Article Preview
Top1. Introduction
Any representation of data is to be rich, well-structured and connected to accomplish the goals of the semantic web. This representation is provided by the ontology, an abstract model that describes a domain of interest with a set of concepts and rich relationships (IS-A + other relations) among the concepts in question. With the development of the semantic web, there has been a remarkable growth in the number of ontologies available. Systems processing these ontologies are required to have a basic understanding of the underlying information of the ontology to facilitate improved retrieval, management and exploitation.
Assessing similarities between ontological concepts is a basic step to understand the underlying information (Sánchez et al., 2012) which is obtained by the various similarity measures in the literature reviewed. In general, inputs to similarity measures are two concepts from the same or multiple ontologies and the similarity is represented by a real value, usually ranging from 0 to 1.

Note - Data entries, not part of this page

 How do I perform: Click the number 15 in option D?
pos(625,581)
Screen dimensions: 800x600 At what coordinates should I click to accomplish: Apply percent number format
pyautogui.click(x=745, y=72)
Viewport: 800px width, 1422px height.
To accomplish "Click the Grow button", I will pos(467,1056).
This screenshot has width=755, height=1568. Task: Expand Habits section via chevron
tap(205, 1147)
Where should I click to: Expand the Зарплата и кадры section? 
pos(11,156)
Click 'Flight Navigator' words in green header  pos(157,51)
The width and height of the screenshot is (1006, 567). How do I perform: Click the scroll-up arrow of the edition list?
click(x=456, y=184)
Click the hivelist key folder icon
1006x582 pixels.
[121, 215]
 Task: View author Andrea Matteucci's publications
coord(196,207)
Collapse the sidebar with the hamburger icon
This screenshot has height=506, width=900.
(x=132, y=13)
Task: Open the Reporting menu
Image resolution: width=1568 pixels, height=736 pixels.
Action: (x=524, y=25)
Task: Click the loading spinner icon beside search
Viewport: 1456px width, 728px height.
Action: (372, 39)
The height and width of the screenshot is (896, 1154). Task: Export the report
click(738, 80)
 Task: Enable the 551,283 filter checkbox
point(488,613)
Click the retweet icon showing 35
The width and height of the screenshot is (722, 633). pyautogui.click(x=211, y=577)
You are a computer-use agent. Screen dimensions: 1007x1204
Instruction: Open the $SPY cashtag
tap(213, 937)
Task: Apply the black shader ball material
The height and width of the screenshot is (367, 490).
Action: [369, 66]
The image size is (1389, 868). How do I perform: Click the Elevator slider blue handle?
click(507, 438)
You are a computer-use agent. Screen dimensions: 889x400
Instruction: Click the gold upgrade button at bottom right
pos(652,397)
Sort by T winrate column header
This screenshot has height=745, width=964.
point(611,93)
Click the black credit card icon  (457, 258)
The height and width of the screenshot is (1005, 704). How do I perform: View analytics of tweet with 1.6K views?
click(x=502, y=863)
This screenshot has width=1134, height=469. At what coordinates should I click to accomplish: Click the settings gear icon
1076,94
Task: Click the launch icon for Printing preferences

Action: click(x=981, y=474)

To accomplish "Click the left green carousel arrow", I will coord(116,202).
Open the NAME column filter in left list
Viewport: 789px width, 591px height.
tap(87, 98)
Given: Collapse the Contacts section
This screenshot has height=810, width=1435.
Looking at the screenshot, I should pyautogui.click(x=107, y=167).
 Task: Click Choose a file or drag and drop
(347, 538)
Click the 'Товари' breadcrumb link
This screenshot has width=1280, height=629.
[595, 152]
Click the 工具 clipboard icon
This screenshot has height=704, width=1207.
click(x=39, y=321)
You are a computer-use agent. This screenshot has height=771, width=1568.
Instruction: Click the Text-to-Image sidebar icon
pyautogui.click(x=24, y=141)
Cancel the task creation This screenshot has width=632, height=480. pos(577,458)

The similarity measures are mainly used in the following application areas. 1) ontology and document clustering to discover similar concepts (Do & Rahm, 2007; Hamdi et al., 2010; Hu, Qu & Cheng, 2008; Sridevi & Nagaveni, 2011), 2) ontology-matching systems for semantic interoperability (Euzenat & Shvaiko, 2007), 3) ontology mapping for semantic integration, etc. The similarity measures are used to eliminate heterogeneity among the different ontologies of same domain, thus enabling semantic interoperability and integration among the ontologies.
They are also used in a variety of applications such as classification (Im et al., 2018), Query expansion (Singh & Kumar, 2017), similar concept discovery in biomedical field (Pesquita et al., 2009; Zhang et al., 2008), recommendation (Likavec, Osborne & Cena, 2015), e-learning (Deborah, Baskaran & Kannan, 2012), web service discovery (Fellah, Malki & Elci, 2016), and assorted natural language processing tasks such as spelling error correction and detection (Budanitsky & Hirst, 2001), information retrieval (Hliaoutakis, 2006; Hwang & Kim, 2009), cross-lingual processing (Huang & Kuo, 2010), detection of synonyms (Lin, 1998), word sense disambiguation (Patwardhan, Banerjee & Pedersen, 2003), and so on.
As a general rule, each similarity measure exploits different views of information, such as linguistic, semantic and instances of the ontology. Linguistic similarity measures consider the information about a concept in terms of its name, label, comment, annotation, synonyms, etc. Structural similarity measures use the structural information of the concept such as its depth, Information Content (IC), neighbourhood, synset (synonym set), and the path length between two concepts to compute the similarity. Extensional similarity measures like the Jaccard similarity and Hamming distance use instances of the concepts to compute similarity values.
In this paper, we concentrate on measures which exploit semantic information. Semantic similarity measures in the literature are classified into categories based on the type of information used: path-based, depth-based, information-content (IC) based, hybrid, and feature-based ones (Sathiya et al.)